Remember that nerve-wracking, composure-frazzling, anxiety-inducing board game of our youth — Perfection?

It’s the one where you had to fit all the different shapes into their respective places while a ridiculously loud timer clicked away each millisecond and, at least on our model, would frequently without warning (poorly calibrated timer, I suppose) POP! and send the pieces flying into the depths of your hot pink shag carpet.  Remember that?

That’s kind of my life right now.  I feel like my days are punctuated by sudden, blood-pumping interruptions at unknown intervals.  My day starts with one such interruption.  Most people know I’m not a morning person, and I used to — pre-Lily — arrange my days to start with at least one solid hour of coffee and zoning out to the morning news.  Now my day starts anywhere between 5:45 and 7 a.m. (or, one day this past week, at 4:10) with a sudden, unnecessarily loud “Mommy!” often accompanied by noisy whining and shrieking.  And so my nerves begin their daily frazzling.

Outings are frequently cut short when Lily decides she’s had enough.  She lets me know by signing and saying “done,” climbing out of the shopping cart, writhing in the stroller, or throwing herself out of my arms.  I feel a cold prickle of sweat as I hurry to grab one last ingredient for dinner (which is never the actual last ingredient, I discover upon getting home).  I hustle her to the car, anxious to avoid a scene.  Once there, the timer resets, as I have an undisclosed but limited amount of time to get her home before she falls asleep in the car, which may rob me of a precious nap for the day.
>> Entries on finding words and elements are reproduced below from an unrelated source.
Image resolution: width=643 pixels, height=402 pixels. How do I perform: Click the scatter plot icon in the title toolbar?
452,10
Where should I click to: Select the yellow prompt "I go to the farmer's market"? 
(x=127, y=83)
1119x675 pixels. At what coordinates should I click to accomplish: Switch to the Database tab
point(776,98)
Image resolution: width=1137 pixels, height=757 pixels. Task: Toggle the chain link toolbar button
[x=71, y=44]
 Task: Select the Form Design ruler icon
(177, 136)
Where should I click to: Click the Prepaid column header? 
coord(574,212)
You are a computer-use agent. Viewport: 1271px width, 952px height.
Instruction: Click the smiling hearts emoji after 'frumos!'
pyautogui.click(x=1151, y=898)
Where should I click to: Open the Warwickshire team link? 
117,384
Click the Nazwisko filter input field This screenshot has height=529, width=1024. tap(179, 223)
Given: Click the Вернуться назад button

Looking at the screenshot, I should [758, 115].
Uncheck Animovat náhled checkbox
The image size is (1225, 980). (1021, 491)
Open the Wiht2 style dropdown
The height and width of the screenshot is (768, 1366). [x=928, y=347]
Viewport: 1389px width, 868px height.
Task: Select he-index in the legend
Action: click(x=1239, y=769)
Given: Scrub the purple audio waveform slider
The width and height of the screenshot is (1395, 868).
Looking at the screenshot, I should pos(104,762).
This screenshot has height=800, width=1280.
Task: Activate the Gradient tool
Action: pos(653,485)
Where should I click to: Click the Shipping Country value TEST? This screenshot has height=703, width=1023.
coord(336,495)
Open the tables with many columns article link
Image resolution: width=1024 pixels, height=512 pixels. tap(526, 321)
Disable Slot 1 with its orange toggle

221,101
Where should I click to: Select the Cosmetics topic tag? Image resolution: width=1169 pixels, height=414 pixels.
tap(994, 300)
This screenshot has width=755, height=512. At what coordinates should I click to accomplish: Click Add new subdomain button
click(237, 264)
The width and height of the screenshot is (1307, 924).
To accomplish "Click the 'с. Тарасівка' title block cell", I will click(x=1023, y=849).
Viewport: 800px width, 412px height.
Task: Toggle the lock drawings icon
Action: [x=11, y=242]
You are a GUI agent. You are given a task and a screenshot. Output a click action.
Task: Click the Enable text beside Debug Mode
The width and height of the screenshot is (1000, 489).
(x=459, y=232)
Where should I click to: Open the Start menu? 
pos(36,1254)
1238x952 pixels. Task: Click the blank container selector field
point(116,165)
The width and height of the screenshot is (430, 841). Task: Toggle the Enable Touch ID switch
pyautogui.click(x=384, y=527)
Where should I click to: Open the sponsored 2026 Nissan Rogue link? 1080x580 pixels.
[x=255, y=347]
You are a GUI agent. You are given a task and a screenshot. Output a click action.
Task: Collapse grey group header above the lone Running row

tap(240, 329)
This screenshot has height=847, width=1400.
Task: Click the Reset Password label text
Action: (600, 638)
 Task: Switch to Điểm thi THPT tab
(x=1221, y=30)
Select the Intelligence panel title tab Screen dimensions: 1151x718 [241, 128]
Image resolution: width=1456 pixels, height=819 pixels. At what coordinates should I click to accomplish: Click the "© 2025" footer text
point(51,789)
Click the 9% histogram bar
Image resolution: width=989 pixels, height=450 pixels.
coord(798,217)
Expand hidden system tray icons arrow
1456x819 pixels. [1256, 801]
Nap time.  Start the timer.  Set it for…oh, say an hour and 20 minutes.  It’s never longer than that.  Jump in the shower, blow dry hair, brush teeth, throw on clothes.  Race downstairs and heat up a cup of coffee to settle down for a little — POP!  Ah, well, today it was only 37 minutes.

Daily, I am amazed at how mentally and physically exhausted I am at the end of the day, as I sit rocking Lily and softly singing lullabies.  By the time I quietly glide out of her room, I’m usually ready to hop into my pj’s and swap my contacts for glasses.  I’ll likely be asleep on the couch by 9.  Every night this past week, I was treated to a bonus round of “Perfection” sometime in the middle of the night, jolted awake for reasons only Lily could know, though I don’t think she really knew either.  I think the true source of my fatigue is not the physical demand of chasing and toting around a toddler (she is only 19 lbs, after all, though insanely strong), but rather the drain of being on edge all day and all night, ready to fly to action.

Motherhood is trying in all sorts of ways.  I like to think that I am growing into the role.  I’m becoming more patient, more adaptable, more easy-going.  I’m learning to release all notions of schedule, to reassess my expectations of what I hope to accomplish in a day (in a week, in a year).  But I’m having a tough time with the time limits.  Something about her cry, her whine, her urgent calling, elicits a visceral response from me.  I go about my day, trying to put things in some semblance of order, always waiting for the outburst that sends me scrambling to pick up the pieces.

Perfection: performance under pressure.  Not my strong-suit.  I never liked that game, anyway.  I hope, given time, our lives will more closely resemble Monopoly — long, a little dull, with no clear winner and everyone opting to quit and go have a snack.